Please repeat only the stretch of records running from the first line through the line that contains "[Connettiti subito] (201, 7)".
[STORED DATA]
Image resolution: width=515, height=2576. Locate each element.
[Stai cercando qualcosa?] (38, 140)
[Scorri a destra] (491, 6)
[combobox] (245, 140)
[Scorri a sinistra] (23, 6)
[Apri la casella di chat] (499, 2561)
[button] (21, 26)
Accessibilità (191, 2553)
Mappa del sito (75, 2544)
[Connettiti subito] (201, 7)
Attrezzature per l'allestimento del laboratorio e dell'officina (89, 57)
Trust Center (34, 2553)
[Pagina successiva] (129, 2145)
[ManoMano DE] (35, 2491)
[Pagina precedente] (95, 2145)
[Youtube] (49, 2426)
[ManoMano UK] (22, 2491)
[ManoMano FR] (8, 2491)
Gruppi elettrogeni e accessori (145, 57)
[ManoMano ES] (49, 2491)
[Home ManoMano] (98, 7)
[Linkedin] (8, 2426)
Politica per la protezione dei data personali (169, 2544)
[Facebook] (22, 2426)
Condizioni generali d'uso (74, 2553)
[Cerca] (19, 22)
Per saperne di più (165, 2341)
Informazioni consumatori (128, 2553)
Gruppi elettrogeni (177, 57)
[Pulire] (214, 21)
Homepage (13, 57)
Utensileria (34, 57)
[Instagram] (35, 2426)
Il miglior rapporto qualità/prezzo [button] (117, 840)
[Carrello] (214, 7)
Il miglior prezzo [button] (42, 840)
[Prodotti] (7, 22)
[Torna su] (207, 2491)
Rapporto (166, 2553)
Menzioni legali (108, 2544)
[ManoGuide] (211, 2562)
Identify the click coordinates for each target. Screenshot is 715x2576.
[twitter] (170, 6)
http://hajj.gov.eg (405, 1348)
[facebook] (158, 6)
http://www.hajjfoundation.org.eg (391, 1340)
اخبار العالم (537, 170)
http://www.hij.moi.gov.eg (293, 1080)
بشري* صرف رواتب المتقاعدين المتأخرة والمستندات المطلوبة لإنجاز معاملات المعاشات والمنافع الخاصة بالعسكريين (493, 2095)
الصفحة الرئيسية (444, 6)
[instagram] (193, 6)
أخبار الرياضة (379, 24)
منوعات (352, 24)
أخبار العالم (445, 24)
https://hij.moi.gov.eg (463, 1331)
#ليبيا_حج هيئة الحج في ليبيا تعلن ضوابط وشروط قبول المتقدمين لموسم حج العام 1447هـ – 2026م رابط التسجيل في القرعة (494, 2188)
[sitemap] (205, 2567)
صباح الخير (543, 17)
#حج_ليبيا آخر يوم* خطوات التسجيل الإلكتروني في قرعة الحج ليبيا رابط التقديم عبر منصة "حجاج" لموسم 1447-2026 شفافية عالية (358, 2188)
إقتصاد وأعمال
[/STORED DATA]
• **RESPONSE AREA**
Image resolution: width=515, height=2576. Locate each element.
[Stai cercando qualcosa?] (38, 140)
[Scorri a destra] (491, 6)
[combobox] (245, 140)
[Scorri a sinistra] (23, 6)
[Apri la casella di chat] (499, 2561)
[button] (21, 26)
Accessibilità (191, 2553)
Mappa del sito (75, 2544)
[Connettiti subito] (201, 7)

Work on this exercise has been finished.